The problem: What you return must be the lines of the data that hold the word "liệu".

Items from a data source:
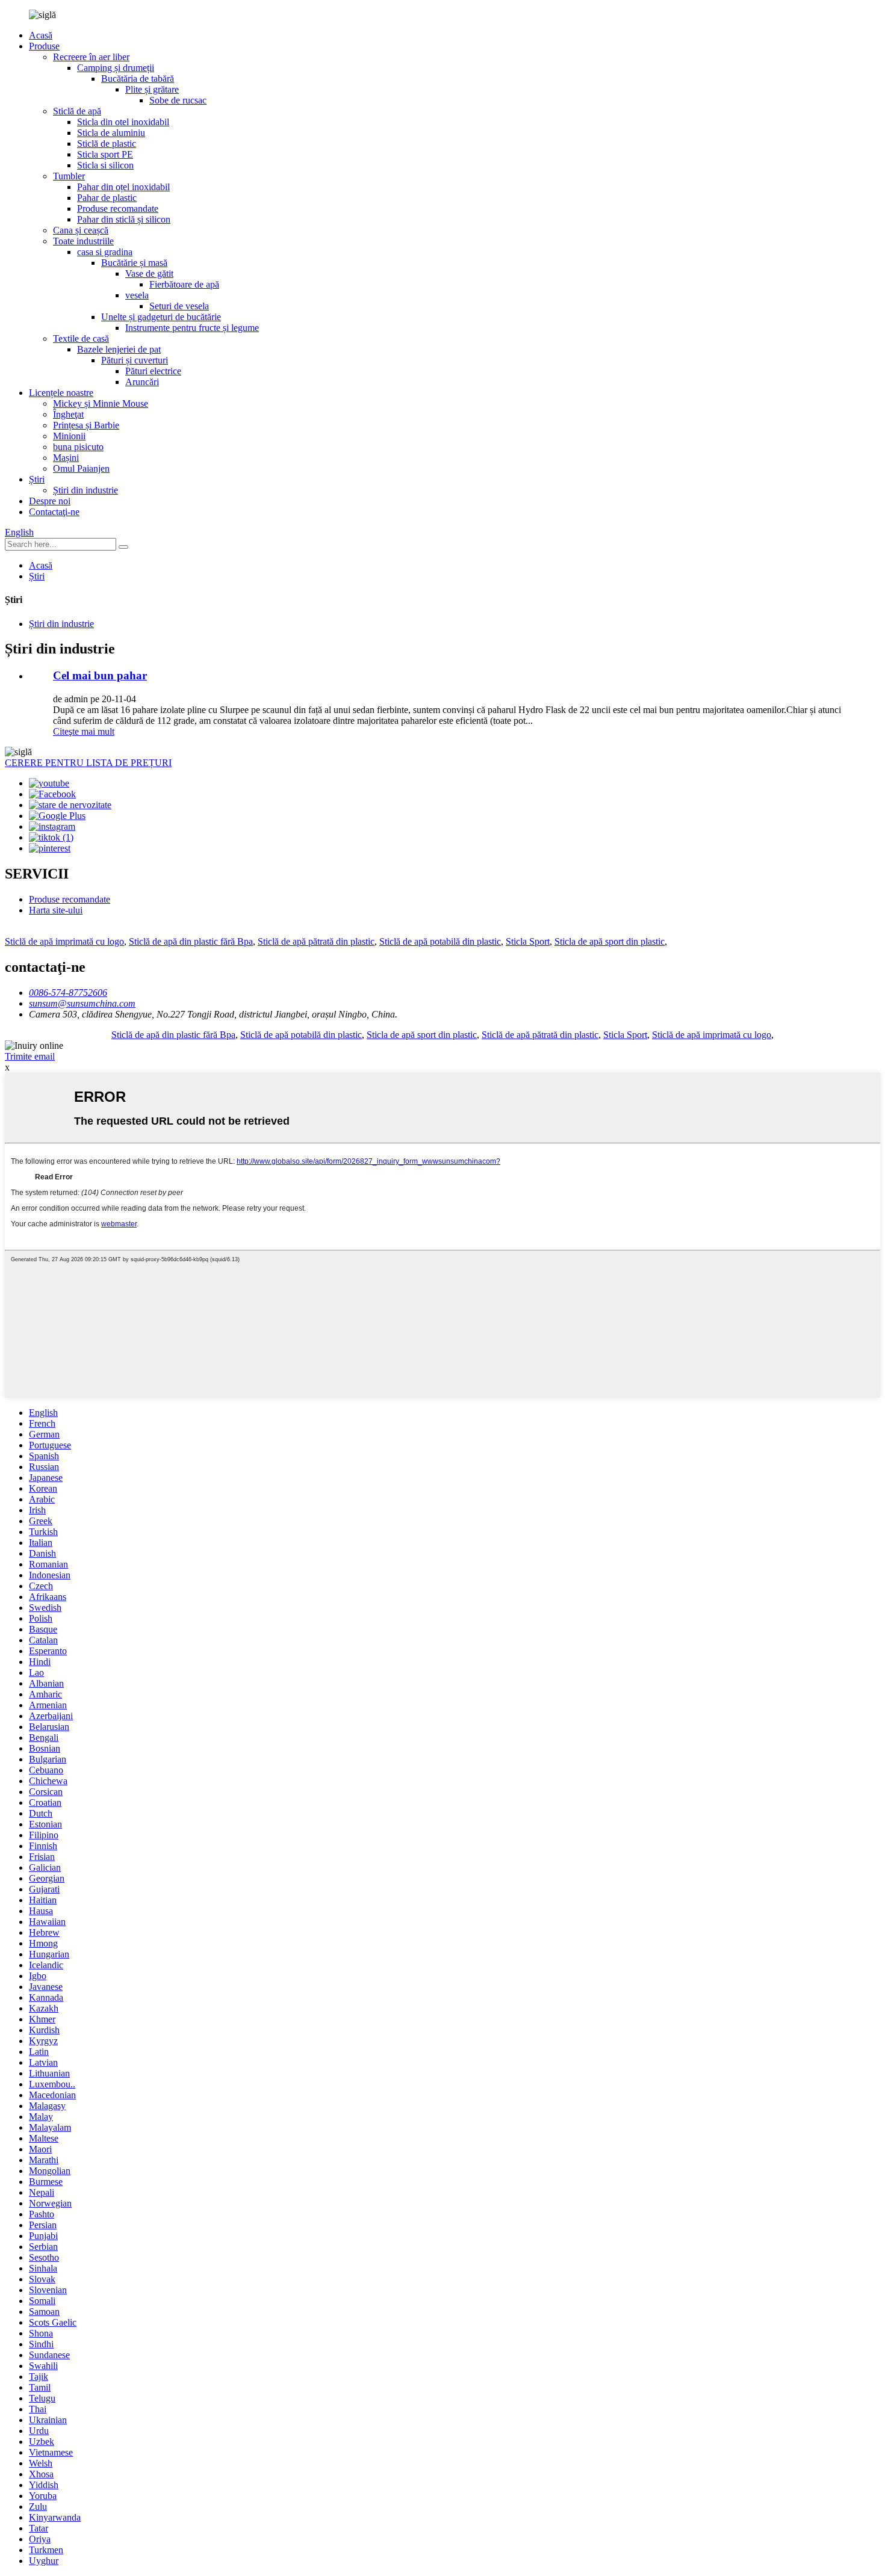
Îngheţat (68, 414)
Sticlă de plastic (106, 143)
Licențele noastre (61, 393)
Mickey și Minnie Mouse (100, 403)
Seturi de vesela (179, 306)
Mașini (66, 457)
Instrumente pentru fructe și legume (192, 328)
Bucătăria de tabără (137, 78)
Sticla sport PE (105, 154)
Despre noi (49, 501)
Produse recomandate (117, 208)
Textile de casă (81, 338)
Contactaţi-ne (54, 512)
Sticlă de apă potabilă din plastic (440, 941)
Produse (44, 46)
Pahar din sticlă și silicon (123, 219)
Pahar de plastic (107, 198)
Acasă (40, 35)
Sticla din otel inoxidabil (123, 122)
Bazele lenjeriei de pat (119, 349)
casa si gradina (104, 252)
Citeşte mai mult (83, 731)
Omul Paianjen (81, 468)
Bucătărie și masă (134, 263)
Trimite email (30, 1056)
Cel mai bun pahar (100, 675)
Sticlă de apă (77, 111)
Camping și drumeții (115, 68)
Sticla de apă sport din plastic (609, 941)
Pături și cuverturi (134, 360)
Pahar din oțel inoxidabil (123, 187)
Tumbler (69, 176)
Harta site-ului (55, 910)
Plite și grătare (152, 89)
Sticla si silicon (105, 165)
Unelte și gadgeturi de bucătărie (161, 317)
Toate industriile (83, 241)
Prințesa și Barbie (86, 425)
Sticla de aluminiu (111, 133)
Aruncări (142, 382)
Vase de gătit (149, 273)
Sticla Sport (528, 941)
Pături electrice (153, 371)
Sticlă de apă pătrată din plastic (316, 941)
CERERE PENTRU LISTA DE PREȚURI (88, 763)
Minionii (69, 436)
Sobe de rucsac (177, 100)
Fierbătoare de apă (184, 284)
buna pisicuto (78, 447)
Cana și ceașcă (80, 230)
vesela (137, 295)
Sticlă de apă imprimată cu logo (64, 941)
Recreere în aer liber (91, 57)
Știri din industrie (85, 490)
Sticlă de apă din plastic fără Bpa (191, 941)
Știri (37, 479)
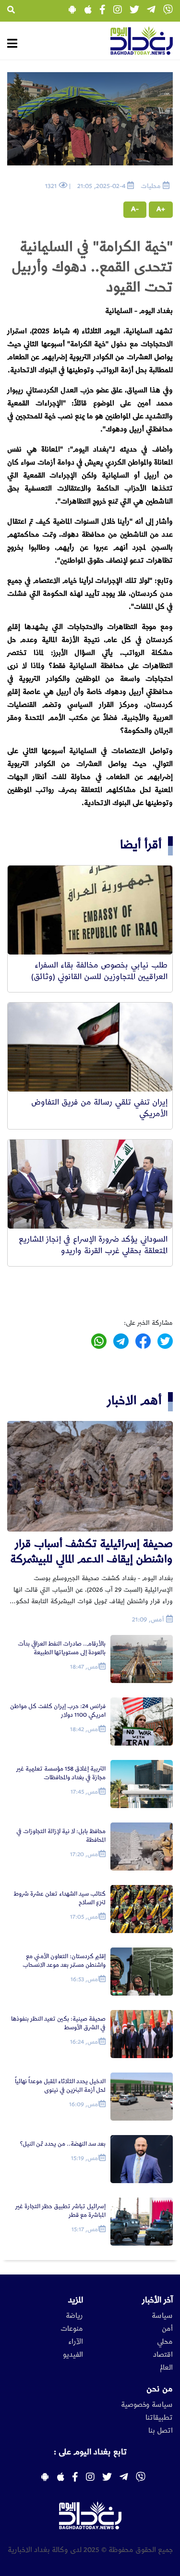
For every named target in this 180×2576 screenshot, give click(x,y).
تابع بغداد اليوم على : (90, 2452)
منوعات (71, 2329)
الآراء (75, 2341)
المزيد (75, 2300)
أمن (167, 2329)
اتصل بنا (160, 2430)
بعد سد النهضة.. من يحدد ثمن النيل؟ (63, 2144)
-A (135, 209)
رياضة (74, 2316)
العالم (166, 2367)
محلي (165, 2341)
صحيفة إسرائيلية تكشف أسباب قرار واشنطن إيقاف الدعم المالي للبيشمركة (91, 1551)
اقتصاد (163, 2354)
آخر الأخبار (157, 2300)
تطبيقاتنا (159, 2417)
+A (160, 209)
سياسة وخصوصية (147, 2404)
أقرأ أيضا (141, 844)
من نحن (159, 2389)
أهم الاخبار (134, 1400)
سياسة (162, 2316)
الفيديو (73, 2354)
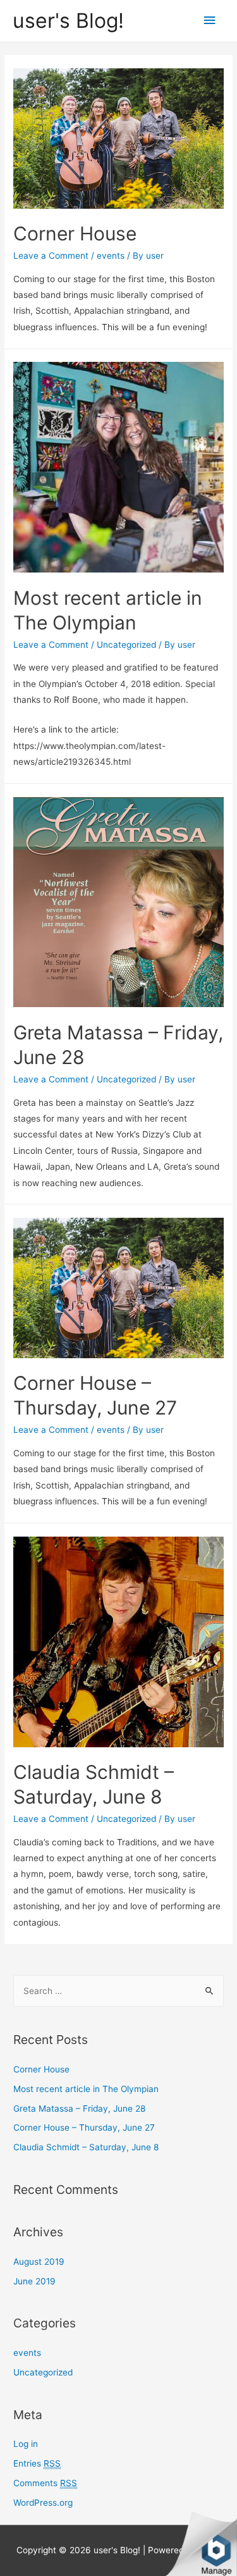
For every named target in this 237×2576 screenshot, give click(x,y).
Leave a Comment (50, 256)
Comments (45, 2483)
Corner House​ (75, 233)
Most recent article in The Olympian (86, 2089)
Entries (37, 2463)
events (111, 256)
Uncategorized (126, 645)
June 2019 (34, 2281)
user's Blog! (68, 20)
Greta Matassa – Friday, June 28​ (79, 2108)
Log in (25, 2444)
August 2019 (38, 2262)
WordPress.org (43, 2503)
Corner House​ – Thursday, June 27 (84, 2127)
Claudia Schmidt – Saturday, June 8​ (86, 2147)
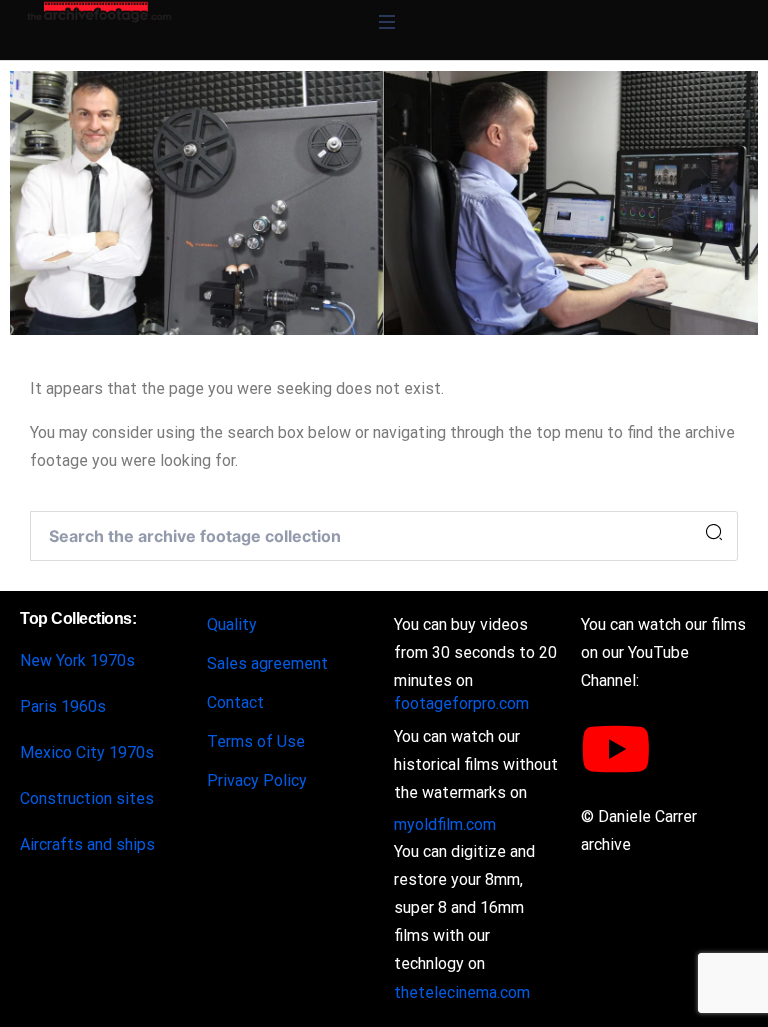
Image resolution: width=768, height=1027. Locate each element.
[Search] (714, 533)
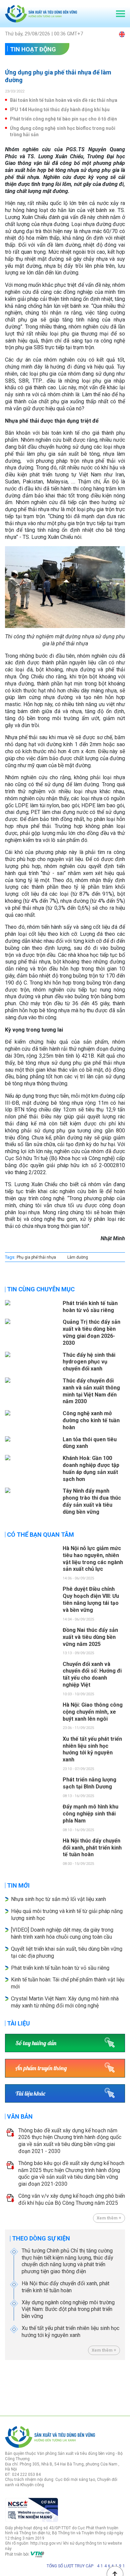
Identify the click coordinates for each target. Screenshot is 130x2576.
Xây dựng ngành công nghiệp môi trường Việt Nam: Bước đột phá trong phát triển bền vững (68, 2309)
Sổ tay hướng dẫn (35, 2043)
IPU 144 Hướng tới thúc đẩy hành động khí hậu (60, 109)
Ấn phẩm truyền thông (41, 2068)
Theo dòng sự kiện (41, 2238)
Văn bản (20, 2116)
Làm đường (77, 1257)
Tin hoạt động (33, 49)
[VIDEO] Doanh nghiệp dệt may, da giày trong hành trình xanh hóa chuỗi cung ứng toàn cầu (62, 1933)
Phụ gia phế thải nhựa (36, 1257)
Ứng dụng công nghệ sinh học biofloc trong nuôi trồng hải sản (62, 131)
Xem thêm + (109, 2217)
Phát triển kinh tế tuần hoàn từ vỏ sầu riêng (60, 1968)
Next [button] (121, 2386)
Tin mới (18, 1885)
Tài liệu (18, 2023)
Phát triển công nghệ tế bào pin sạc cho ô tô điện (63, 119)
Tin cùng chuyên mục (41, 1289)
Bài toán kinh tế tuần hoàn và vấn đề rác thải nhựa (63, 100)
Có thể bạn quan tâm (40, 1534)
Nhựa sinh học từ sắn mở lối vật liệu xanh (58, 1899)
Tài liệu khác (30, 2093)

Result of the exercise:
Tài liệu (18, 2023)
Nhựa sinh học từ sắn mở lối vật liệu xanh (58, 1899)
Tài liệu khác (30, 2093)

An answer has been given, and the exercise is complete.